Material to process
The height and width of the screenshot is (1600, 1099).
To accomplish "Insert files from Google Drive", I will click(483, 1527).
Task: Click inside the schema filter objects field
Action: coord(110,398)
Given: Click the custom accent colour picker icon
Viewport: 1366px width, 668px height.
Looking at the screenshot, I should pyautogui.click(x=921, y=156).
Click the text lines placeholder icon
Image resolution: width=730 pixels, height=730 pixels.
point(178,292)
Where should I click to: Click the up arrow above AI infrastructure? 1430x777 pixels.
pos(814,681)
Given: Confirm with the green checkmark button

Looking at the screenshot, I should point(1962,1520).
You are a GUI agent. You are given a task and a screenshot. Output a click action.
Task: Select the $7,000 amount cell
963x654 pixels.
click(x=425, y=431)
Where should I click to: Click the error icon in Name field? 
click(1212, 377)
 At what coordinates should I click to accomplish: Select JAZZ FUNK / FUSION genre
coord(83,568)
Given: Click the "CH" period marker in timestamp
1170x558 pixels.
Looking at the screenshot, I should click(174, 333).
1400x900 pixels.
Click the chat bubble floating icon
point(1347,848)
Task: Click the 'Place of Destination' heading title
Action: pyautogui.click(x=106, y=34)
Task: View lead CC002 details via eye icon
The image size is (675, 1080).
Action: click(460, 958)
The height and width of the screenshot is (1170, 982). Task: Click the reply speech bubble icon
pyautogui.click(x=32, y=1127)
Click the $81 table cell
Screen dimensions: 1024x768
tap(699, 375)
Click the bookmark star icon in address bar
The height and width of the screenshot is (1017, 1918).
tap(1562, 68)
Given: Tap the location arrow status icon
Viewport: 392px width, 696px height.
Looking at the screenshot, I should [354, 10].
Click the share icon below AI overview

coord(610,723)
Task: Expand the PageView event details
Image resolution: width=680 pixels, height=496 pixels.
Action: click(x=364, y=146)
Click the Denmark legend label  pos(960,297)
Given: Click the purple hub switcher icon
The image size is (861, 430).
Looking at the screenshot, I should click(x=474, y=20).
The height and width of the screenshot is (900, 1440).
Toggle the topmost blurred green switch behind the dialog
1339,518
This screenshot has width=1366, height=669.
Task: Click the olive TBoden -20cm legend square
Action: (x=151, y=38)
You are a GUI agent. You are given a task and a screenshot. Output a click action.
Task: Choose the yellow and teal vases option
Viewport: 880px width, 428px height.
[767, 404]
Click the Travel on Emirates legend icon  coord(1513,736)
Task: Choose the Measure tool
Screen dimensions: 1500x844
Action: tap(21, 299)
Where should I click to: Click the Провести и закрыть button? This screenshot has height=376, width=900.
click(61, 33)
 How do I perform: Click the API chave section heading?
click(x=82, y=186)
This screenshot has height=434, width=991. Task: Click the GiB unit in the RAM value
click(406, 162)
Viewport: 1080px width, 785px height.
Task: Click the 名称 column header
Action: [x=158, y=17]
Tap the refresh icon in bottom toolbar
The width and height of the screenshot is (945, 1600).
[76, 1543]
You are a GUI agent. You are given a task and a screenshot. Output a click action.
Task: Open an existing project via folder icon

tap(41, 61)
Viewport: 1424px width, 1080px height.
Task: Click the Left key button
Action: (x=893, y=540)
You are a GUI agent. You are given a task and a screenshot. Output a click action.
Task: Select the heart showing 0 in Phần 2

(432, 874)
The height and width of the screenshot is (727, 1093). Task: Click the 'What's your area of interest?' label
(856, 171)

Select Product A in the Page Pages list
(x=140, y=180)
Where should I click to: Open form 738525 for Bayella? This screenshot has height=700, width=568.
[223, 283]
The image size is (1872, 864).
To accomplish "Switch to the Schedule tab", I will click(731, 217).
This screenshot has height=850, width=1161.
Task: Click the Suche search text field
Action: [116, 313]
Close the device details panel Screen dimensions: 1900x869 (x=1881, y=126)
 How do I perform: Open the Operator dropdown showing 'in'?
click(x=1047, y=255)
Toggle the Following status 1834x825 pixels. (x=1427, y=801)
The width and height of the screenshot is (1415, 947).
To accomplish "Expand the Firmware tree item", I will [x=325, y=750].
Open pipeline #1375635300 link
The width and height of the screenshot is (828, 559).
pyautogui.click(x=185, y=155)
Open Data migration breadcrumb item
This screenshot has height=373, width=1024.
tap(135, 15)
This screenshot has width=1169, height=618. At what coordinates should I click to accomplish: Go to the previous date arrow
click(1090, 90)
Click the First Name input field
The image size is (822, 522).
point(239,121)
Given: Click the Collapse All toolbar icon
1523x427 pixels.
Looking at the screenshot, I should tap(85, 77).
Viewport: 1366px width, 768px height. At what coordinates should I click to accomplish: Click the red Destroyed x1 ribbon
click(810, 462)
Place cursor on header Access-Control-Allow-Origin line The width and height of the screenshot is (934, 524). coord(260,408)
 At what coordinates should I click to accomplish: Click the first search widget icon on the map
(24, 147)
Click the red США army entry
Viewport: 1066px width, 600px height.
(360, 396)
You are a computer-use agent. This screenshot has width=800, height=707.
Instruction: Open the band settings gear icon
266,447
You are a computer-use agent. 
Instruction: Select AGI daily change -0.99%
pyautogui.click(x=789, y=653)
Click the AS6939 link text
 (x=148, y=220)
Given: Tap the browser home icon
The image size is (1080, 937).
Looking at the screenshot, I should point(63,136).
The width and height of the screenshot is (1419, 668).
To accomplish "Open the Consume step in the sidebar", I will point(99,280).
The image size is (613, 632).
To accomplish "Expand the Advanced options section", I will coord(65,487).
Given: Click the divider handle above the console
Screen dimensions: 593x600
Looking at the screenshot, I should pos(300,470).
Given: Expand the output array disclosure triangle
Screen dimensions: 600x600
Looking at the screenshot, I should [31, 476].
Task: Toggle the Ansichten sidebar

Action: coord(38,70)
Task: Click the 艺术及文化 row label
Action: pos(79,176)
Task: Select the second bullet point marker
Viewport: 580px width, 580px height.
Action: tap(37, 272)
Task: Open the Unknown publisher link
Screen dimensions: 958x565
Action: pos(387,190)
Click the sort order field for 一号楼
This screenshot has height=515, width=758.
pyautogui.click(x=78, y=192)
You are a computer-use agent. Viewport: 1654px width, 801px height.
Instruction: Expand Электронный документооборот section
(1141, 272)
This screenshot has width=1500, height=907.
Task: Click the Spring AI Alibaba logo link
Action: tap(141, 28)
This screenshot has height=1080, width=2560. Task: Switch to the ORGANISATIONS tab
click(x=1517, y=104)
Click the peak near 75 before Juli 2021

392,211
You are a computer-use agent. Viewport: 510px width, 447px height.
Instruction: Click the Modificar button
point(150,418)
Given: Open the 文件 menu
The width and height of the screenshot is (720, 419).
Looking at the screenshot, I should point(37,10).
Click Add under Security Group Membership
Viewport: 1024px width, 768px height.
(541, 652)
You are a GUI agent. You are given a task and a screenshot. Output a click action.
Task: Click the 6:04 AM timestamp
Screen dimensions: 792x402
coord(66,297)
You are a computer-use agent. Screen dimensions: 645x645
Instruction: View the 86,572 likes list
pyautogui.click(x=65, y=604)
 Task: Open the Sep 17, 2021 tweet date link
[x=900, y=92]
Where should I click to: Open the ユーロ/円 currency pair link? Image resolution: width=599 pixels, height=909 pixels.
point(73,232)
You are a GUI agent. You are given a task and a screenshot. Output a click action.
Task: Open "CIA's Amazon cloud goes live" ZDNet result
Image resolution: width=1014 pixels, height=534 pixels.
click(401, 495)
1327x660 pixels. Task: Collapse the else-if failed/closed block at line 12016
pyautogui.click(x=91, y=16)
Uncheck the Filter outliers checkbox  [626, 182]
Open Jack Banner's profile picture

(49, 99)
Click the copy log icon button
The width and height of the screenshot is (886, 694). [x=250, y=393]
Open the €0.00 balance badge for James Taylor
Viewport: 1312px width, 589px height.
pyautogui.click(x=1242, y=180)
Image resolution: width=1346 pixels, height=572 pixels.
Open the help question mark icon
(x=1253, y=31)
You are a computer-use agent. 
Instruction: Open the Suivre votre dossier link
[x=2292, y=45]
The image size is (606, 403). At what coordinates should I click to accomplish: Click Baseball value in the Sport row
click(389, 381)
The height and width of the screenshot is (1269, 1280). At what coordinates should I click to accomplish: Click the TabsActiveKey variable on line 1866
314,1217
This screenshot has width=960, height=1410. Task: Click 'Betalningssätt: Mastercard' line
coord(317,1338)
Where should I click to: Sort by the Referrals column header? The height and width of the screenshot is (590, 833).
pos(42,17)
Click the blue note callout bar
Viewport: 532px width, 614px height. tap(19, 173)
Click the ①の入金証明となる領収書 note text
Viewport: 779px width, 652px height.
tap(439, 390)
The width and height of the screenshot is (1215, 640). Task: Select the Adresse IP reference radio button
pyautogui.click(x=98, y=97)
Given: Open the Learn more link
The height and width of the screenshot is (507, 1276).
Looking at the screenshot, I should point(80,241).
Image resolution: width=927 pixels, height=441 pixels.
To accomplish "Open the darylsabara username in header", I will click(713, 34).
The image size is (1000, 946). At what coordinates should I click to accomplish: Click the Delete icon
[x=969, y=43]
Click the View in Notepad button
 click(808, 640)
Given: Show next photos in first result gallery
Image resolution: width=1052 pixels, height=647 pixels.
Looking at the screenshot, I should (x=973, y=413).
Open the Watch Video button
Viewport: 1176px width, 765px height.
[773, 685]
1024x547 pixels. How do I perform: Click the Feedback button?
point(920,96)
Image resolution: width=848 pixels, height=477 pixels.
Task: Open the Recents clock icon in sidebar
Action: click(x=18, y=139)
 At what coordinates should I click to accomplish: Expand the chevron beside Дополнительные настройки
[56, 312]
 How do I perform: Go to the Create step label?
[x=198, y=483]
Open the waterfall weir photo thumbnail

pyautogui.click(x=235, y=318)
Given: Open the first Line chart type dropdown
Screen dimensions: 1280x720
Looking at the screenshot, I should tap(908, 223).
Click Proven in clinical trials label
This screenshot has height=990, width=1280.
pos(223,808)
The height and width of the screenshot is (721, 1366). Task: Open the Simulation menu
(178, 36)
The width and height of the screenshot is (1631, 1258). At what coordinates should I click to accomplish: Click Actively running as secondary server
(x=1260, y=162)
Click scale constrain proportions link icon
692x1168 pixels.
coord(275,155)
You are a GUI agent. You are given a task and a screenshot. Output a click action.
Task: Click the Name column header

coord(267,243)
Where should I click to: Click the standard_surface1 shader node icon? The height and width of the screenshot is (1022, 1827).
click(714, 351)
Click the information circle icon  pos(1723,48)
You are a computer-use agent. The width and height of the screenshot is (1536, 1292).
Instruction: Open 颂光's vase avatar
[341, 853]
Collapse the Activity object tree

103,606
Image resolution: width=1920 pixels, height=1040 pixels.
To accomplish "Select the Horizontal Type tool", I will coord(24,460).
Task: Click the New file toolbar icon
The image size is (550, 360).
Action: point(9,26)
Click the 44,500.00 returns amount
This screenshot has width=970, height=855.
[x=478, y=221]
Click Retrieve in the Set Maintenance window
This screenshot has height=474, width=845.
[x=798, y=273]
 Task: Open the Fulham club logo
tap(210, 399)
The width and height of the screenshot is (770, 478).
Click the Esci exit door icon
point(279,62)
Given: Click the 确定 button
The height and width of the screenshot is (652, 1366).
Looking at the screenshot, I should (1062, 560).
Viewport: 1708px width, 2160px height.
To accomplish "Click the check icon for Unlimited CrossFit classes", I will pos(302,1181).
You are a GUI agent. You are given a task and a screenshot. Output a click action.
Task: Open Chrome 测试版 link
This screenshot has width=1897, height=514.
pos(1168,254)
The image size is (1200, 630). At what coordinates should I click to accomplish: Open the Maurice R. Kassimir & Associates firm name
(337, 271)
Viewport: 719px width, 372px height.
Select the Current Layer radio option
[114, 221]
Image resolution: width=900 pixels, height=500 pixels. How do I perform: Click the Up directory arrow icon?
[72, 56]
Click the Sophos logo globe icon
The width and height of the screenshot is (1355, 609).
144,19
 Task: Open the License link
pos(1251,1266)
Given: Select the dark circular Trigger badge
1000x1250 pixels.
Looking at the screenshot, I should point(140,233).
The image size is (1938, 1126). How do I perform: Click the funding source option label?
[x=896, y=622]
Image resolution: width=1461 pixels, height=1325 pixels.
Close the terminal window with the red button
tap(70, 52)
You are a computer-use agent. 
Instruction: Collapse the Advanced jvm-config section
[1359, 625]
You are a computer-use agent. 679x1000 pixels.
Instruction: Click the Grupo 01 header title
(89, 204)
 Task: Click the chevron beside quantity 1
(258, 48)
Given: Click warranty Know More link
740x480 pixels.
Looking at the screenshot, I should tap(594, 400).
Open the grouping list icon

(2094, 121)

How to complete this task
Copy out the range of lines above starting at the line with "Click the View in Notepad button" and ending at the line with "Given: Open the first", exactly and including both.

Output for this exercise
Click the View in Notepad button
 click(808, 640)
Given: Show next photos in first result gallery
Image resolution: width=1052 pixels, height=647 pixels.
Looking at the screenshot, I should (x=973, y=413).
Open the Watch Video button
Viewport: 1176px width, 765px height.
[773, 685]
1024x547 pixels. How do I perform: Click the Feedback button?
point(920,96)
Image resolution: width=848 pixels, height=477 pixels.
Task: Open the Recents clock icon in sidebar
Action: click(x=18, y=139)
 At what coordinates should I click to accomplish: Expand the chevron beside Дополнительные настройки
[56, 312]
 How do I perform: Go to the Create step label?
[x=198, y=483]
Open the waterfall weir photo thumbnail

pyautogui.click(x=235, y=318)
Given: Open the first Line chart type dropdown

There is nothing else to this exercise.